When I graduated college, I got it into my head that I really, Really, REALLY wanted to be an editor. I’m not sure why–I don’t think, at the time, I had any clear idea of how books came into being or what editors really did. But I wanted it, and so I managed to swing myself a series of unpaid internships: one doing proofreading for a publishing company that produced craft and how-to books, one working the slush-pile at a publishing house that dealt with middle-grade fiction.
Neither of these was editing, though.
Finally, I found an unpaid internship (as far as I know, a paid internship is slightly more rare than a unicorn) with a company called The Editorial Department.
I called. There were six applicants ahead of me (one, I later learned, was an ex-boyfriend). They asked me to do a sample edit of a partial manuscript.
To my joy, amazement, and rapture…they called me back.
That was ten years ago or so. I finally figured out how books come into existence, and I’ve helped midwife quite a lot of them over the years. The best part, though, is that I’ve finally figured out what editors (should) do:
- We should be completely honest with you about your manuscript. Nobody wants to pay a lot of money to get jerked around.
- We should be encouraging, because writing can be an emotionally draining process.
- We should kick your ass–not because we’re jerks, but because we want you to succeed.
- We should always try to offer more than one solution to the problem (because there is ALWAYS more than one way to tackle an issue, and you deserve options).

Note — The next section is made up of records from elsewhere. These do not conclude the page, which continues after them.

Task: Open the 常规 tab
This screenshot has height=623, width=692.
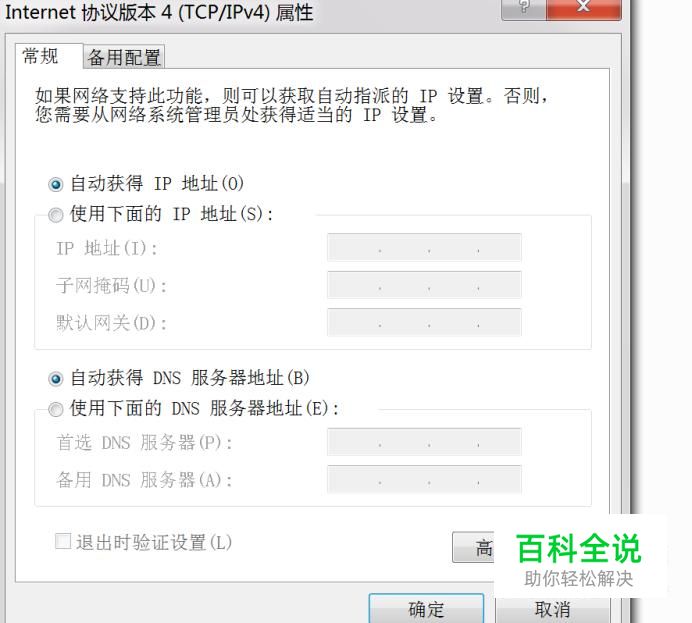Action: pos(49,56)
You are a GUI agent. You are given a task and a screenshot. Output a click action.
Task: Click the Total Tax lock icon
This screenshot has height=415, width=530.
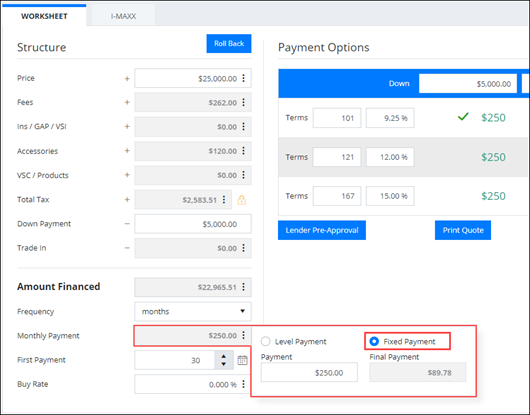click(241, 200)
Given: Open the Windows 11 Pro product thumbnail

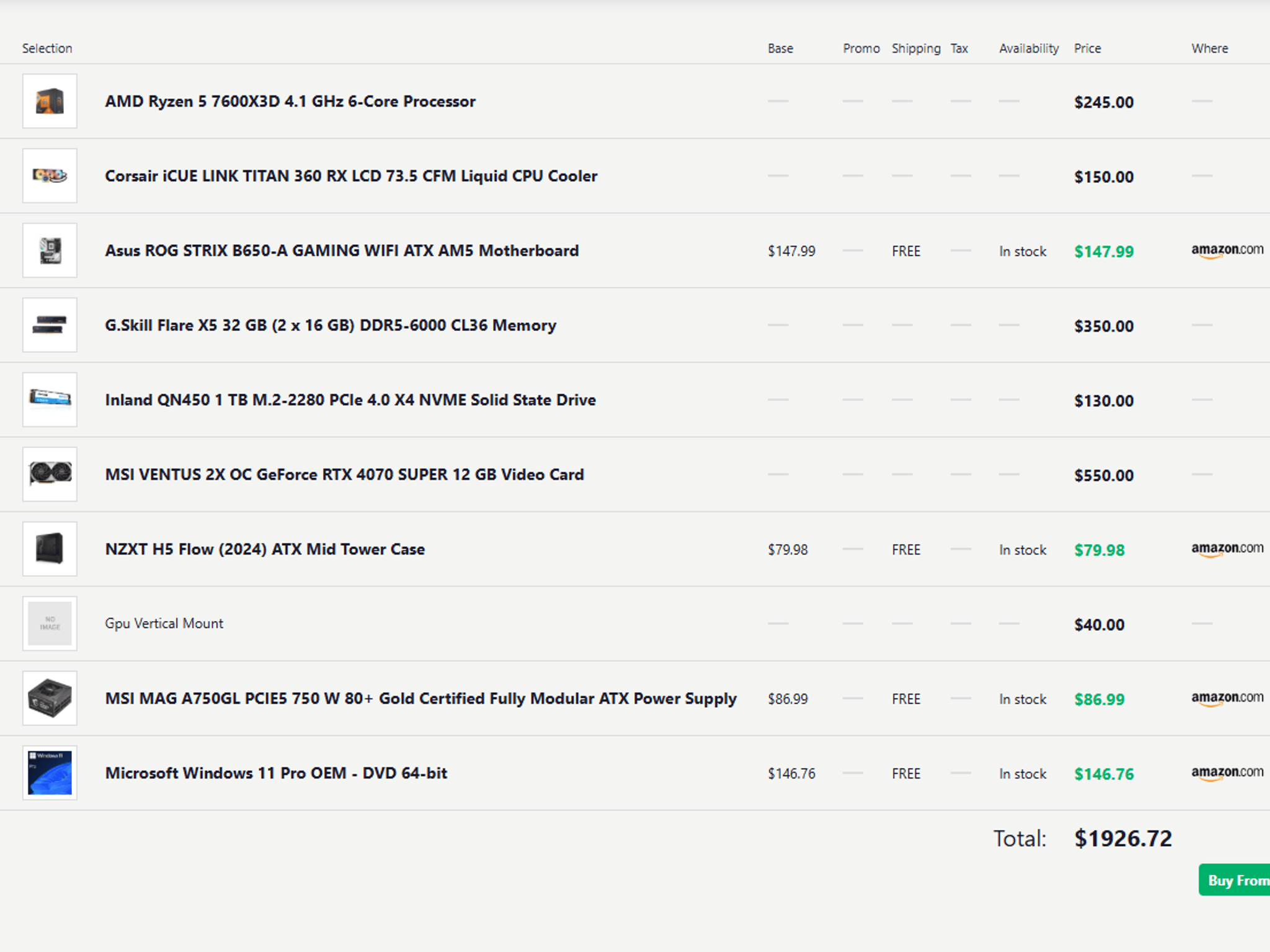Looking at the screenshot, I should (50, 773).
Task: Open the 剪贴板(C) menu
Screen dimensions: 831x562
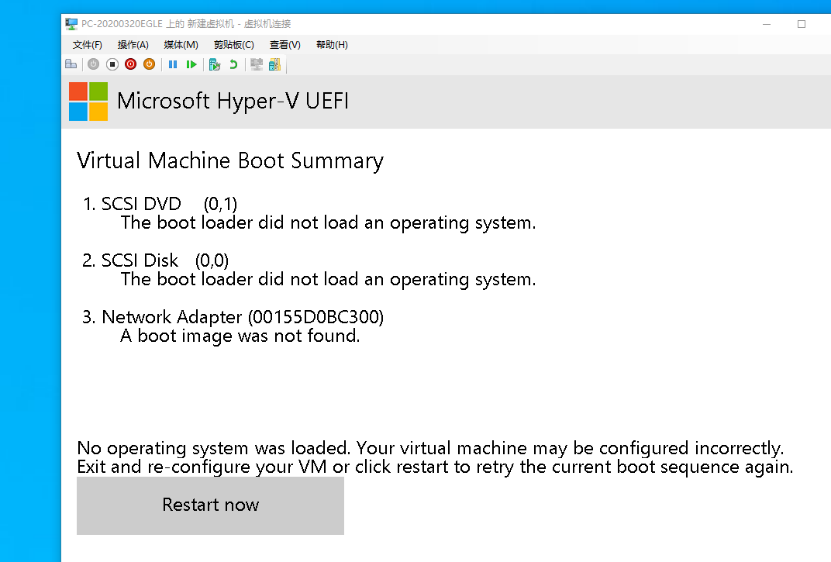Action: [x=234, y=45]
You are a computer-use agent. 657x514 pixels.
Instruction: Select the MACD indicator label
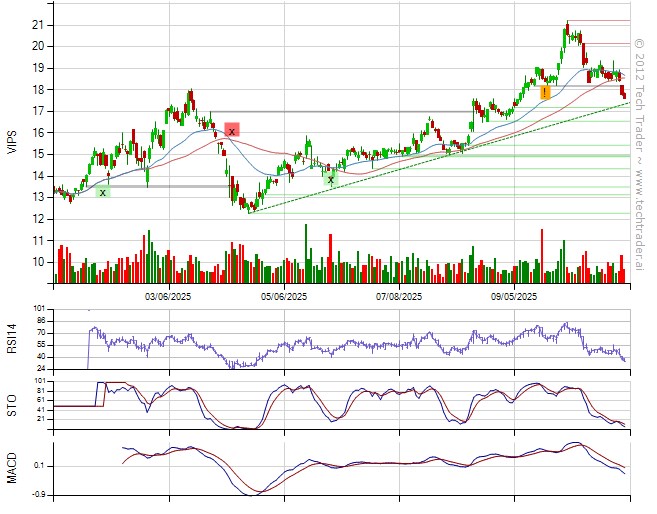(13, 466)
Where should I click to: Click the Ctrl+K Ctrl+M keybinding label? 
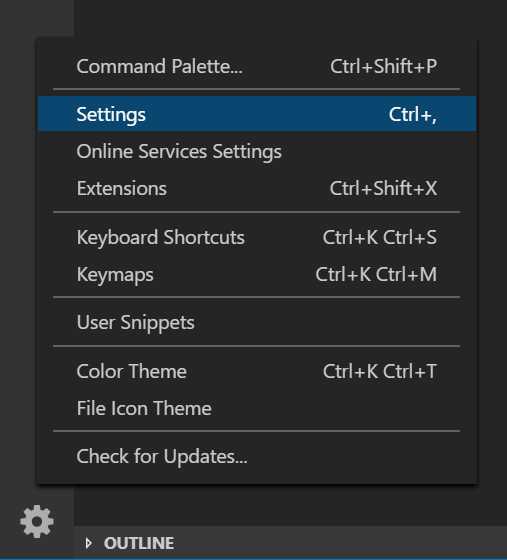[x=376, y=274]
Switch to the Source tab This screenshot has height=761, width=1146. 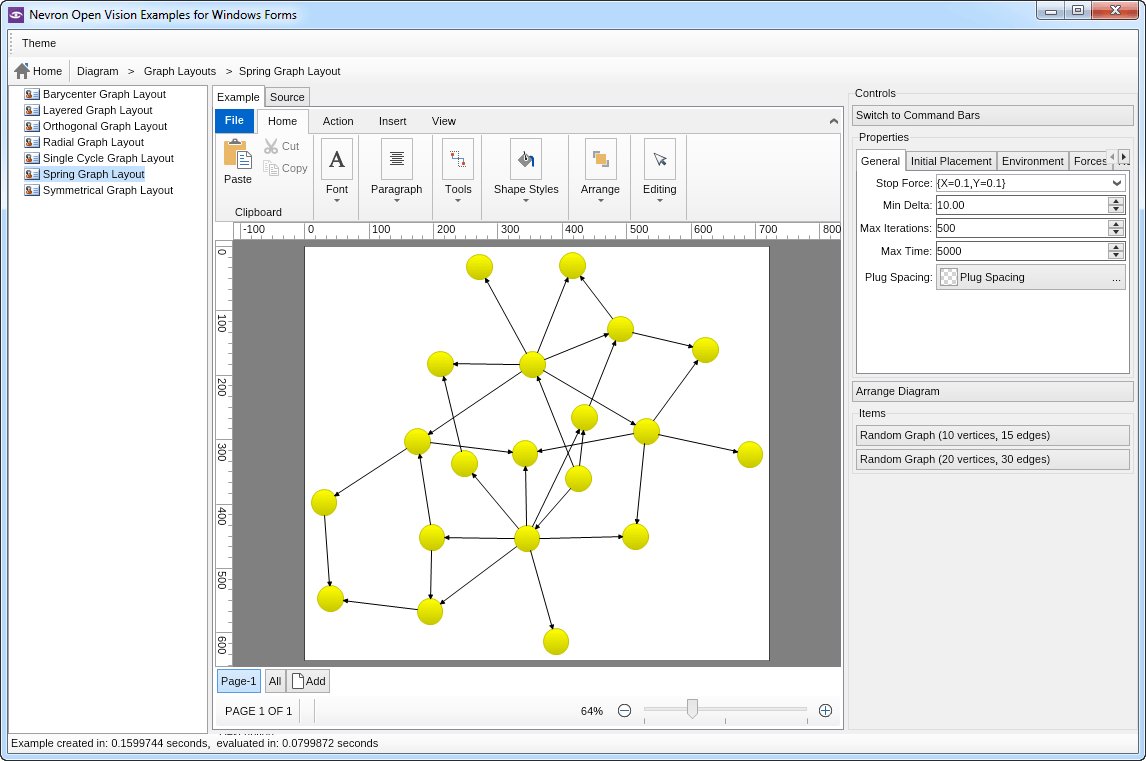coord(287,97)
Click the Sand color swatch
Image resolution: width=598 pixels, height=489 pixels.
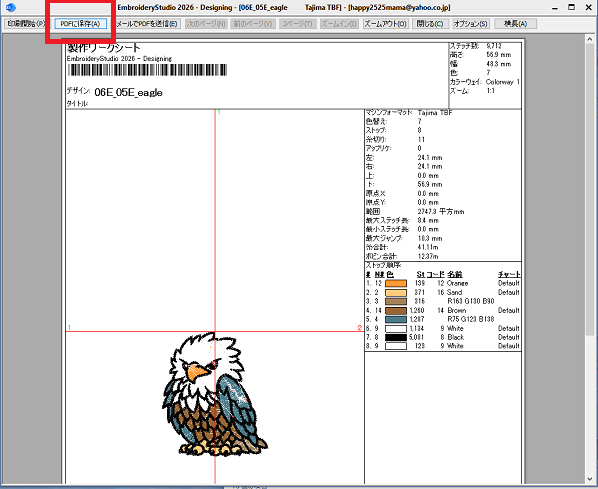click(396, 293)
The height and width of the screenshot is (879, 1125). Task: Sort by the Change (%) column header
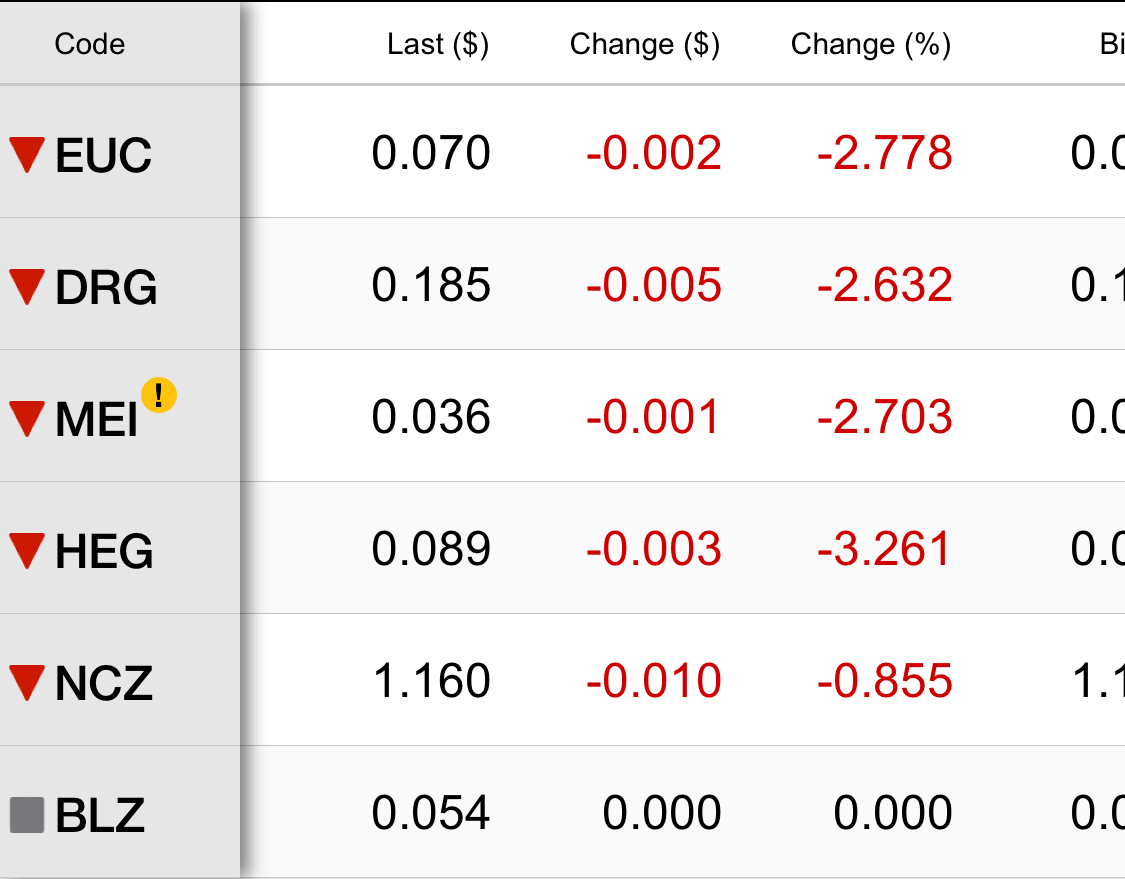(870, 44)
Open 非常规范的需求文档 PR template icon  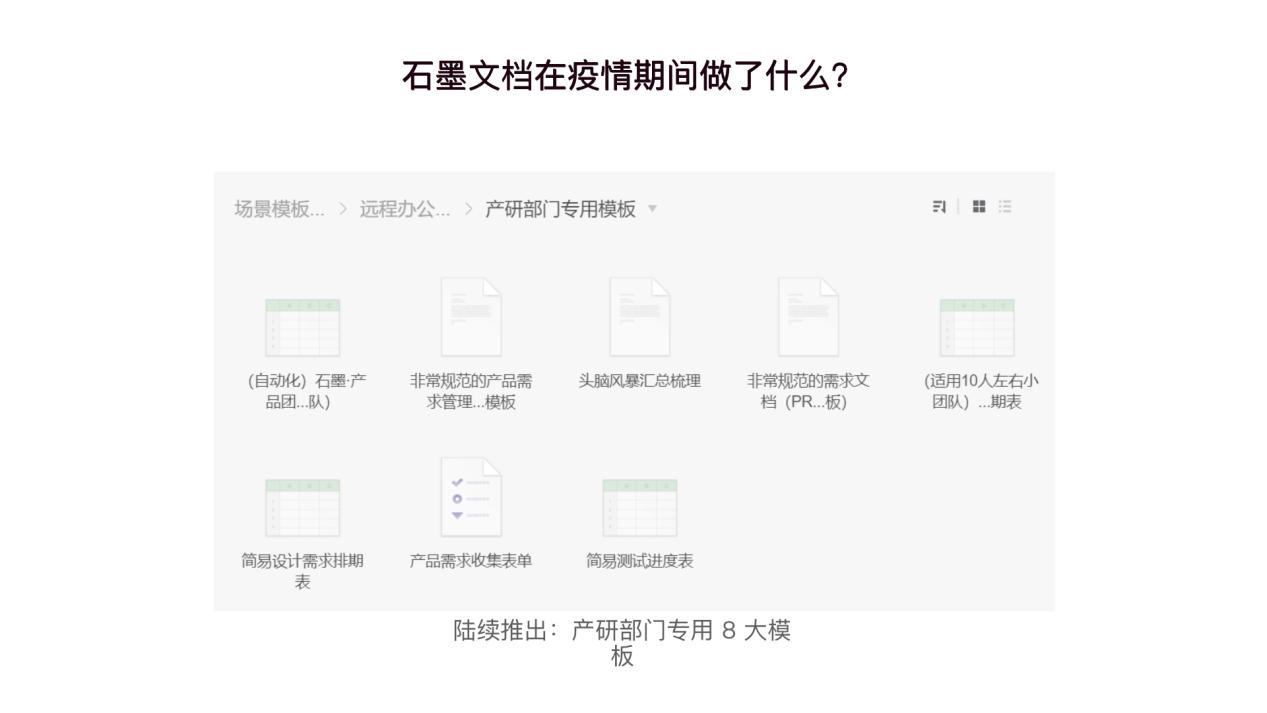coord(808,317)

…we should also do things like provide meaningful feedback on your plot and characters, help you develop your voice, offer tips and tricks to master style, correct your peccadilloes, and get back to you on time. But if your editor isn’t honest, encouraging, ass-kicking, and committed to problem solving…well, I’m not sure they’re much of an editor.*
*I should be clear: I am a developmental editor, and I’m speaking about developmental editing 99% of the time. Copy editors are not there to fix your protagonist, and you shouldn’t even consider line editing until AFTER you’ve gone through some degree of developmental editing. /aside
Anyway, that’s me. Or at least I hope it is. I don’t do this out of some perverse sense of cruelty, and I don’t derive any joy from telling an author their work needs, well, work. But I love process, especially the writing process, and to see an author’s story go out into the world, knowing that it’s as good as it can possible be…that’s something special.